WHAT IS EXPECTED: May I have the line containing "Fog Lamp (537, 602)" and every line after it through the end of the data, repeated exactly and with no other lines?

[Saved data entries]
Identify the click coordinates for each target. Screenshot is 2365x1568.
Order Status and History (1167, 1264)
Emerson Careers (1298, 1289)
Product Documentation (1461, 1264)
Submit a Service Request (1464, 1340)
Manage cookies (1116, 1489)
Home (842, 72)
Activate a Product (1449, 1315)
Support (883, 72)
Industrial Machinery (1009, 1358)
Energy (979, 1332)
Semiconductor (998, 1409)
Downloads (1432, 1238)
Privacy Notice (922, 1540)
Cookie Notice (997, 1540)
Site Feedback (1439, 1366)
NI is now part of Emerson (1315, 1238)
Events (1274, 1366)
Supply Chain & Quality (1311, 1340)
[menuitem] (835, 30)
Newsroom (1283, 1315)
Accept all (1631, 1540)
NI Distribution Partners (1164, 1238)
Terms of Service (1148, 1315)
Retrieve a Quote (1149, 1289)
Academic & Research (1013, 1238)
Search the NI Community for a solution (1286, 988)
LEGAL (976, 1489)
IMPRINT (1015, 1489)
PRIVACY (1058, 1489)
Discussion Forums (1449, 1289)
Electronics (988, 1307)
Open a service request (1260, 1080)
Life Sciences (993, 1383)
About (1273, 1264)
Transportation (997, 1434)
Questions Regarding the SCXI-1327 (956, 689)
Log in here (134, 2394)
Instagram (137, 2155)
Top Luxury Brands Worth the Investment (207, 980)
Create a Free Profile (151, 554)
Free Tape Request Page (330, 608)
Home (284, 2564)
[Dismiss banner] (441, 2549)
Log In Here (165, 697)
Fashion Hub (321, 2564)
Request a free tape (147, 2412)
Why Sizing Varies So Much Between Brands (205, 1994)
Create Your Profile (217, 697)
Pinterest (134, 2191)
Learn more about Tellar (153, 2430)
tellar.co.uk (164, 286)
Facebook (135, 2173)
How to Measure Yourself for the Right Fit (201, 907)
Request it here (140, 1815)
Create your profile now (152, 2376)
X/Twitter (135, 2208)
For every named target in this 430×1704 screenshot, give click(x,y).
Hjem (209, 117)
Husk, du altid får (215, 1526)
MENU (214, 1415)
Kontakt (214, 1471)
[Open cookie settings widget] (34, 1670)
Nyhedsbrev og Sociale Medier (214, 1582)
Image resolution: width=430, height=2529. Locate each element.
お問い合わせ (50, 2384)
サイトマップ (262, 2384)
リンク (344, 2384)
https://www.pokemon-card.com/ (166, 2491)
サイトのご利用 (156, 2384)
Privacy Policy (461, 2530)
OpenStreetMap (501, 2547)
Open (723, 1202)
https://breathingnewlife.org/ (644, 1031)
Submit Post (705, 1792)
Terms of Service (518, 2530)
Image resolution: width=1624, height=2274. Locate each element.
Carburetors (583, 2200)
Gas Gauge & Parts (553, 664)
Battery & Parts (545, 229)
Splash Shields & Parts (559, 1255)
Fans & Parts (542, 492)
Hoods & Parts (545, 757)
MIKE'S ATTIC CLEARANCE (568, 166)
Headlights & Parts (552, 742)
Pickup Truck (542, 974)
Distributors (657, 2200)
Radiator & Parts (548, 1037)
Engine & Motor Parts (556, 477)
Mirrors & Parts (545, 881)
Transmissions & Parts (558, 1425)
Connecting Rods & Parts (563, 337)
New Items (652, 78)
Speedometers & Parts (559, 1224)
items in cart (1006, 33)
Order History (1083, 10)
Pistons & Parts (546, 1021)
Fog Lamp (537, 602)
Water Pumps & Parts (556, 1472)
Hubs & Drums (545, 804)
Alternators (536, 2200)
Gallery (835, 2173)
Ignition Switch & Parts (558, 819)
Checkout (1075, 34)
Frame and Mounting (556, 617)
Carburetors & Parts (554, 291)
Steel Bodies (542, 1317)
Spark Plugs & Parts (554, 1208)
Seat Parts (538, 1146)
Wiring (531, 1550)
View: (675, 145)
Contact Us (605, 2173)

TASK RESULT:
Fog Lamp (537, 602)
Water Pumps & Parts (556, 1472)
Hubs & Drums (545, 804)
Alternators (536, 2200)
Gallery (835, 2173)
Ignition Switch & Parts (558, 819)
Checkout (1075, 34)
Frame and Mounting (556, 617)
Carburetors & Parts (554, 291)
Steel Bodies (542, 1317)
Spark Plugs & Parts (554, 1208)
Seat Parts (538, 1146)
Wiring (531, 1550)
View: (675, 145)
Contact Us (605, 2173)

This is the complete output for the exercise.